Plant defenses that respond dynamically to herbivory levels, termed inducible resistance, have received increasing interest as a potential mechanism contributing to herbivore population regulation. A variety of studies demonstrate that inducible resistance can affect herbivore population sizes and damage over the short term, yet most studies involving inducible resistance have not linked these effects to longer-term temporal and spatial dynamics of herbivores and plant damage. Spatial processes in particular profoundly impact ecological dynamics in many non-plant-herbivore systems, and limited evidence suggests spatial processes may also be important in interactions between herbivores and plants with inducible resistance. Our objective has been to develop theory that describes the spatially explicit interaction between plants with inducible resistance and the population dynamics of their herbivores. We will present analyses of a suite of plant-herbivore models of increasing ecological specificity. These include a strategic model that describes induction levels in plants, herbivore demography, and herbivore movement. Additional models include multiple herbivores for which competition is mediated via multiple plant defensive pathways.
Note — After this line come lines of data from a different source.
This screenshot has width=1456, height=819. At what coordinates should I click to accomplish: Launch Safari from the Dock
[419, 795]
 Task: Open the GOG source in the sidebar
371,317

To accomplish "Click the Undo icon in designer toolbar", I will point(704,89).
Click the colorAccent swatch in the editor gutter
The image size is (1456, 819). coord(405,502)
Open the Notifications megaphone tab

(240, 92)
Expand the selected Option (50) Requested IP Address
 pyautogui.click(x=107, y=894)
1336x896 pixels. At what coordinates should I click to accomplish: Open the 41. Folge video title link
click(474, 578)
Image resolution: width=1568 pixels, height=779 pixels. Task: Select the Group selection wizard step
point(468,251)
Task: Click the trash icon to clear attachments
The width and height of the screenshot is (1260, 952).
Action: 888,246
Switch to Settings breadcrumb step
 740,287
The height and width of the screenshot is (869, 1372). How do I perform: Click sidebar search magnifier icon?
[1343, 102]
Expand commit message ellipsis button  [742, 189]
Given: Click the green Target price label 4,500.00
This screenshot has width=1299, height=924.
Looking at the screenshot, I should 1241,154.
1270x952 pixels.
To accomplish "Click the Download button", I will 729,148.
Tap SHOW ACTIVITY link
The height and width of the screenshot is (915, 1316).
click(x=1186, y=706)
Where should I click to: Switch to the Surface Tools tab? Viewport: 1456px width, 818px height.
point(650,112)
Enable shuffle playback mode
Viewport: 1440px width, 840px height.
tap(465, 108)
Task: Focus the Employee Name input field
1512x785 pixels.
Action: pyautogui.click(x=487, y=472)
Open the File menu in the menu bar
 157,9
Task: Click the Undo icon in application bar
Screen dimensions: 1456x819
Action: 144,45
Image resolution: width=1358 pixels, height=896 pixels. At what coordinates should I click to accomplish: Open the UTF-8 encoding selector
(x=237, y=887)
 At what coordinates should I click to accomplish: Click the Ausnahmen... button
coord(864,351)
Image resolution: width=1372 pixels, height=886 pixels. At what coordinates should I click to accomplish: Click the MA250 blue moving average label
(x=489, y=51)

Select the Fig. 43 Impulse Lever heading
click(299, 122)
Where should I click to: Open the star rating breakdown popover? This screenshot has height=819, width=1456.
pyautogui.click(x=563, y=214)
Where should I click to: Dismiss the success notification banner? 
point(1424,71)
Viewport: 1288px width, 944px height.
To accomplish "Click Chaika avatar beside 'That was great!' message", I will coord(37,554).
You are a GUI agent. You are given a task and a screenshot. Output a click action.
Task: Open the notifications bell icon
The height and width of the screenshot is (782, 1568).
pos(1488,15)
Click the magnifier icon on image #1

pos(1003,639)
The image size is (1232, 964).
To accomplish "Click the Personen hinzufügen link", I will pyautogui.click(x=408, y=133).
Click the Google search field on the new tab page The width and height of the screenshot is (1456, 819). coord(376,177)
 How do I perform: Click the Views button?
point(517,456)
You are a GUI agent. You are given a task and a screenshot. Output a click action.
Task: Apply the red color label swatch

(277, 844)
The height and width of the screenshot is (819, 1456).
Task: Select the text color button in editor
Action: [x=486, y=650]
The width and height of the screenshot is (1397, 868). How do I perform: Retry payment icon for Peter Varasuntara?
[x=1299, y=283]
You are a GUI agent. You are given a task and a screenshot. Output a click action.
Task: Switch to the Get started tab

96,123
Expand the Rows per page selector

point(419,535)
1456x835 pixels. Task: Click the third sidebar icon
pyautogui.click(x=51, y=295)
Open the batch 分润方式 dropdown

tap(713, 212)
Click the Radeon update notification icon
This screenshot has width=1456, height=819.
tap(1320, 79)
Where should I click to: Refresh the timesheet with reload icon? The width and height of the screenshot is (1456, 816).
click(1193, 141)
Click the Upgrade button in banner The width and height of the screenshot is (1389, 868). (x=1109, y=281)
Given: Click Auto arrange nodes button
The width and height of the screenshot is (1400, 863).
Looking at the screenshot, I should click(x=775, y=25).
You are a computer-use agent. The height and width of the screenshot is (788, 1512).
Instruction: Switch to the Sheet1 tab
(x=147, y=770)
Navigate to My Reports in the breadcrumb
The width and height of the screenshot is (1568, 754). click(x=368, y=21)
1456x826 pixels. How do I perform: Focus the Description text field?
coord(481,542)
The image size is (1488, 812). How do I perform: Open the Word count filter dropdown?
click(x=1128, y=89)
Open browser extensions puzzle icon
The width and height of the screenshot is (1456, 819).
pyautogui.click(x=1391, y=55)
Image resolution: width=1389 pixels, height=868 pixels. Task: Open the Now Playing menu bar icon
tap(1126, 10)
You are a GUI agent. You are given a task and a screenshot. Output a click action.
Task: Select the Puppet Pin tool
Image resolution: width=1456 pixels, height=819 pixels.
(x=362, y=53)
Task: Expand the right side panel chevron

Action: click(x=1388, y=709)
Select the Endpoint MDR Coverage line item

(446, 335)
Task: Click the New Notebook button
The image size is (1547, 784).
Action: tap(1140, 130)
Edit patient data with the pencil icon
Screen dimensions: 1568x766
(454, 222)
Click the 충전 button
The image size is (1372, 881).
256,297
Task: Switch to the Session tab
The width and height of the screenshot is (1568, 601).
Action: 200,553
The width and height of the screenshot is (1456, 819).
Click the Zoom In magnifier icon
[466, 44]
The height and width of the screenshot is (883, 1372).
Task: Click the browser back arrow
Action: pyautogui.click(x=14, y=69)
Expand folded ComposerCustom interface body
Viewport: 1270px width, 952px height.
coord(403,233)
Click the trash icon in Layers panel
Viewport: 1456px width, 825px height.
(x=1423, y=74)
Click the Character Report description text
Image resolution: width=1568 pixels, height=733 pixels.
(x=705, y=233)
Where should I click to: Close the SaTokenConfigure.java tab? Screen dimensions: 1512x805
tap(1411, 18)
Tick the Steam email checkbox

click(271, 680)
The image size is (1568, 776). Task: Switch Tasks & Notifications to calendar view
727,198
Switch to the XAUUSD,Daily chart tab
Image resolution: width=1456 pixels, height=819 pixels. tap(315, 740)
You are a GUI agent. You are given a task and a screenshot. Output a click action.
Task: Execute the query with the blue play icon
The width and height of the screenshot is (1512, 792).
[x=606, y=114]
The focus of our model analyses has been translating biological detail of plant induction and herbivore behavior into predicted spatial patterns of herbivore density and plant damage.
Results/Conclusions
We show that time lags and damage thresholds characteristic of induction of anti-herbivore defenses can create variation in herbivore population densities through both demographic and behavioral mechanisms. When time lags in induction primarily alter herbivore birth and death rates, local instabilities can occur. Depending on the form and magnitude of herbivore dispersal, local instabilities can give rise to both coupled and de-coupled variation in population densities across sites. We also show that movement responses of herbivores, coupled with time lags in induction, can create instability via an alternative mechanism that leads to waves of herbivore damage. This pattern manifests as aggregations of herbivores and damage that move among plants. Finally, we present analyses that suggest that variation in multiple defenses across location can lead to complicated patterns of persistence among competing herbivore species. We conclude by discussing implications for empirical plant-herbivore systems using laboratory observations of an agricultural system and a lepidopteron pest.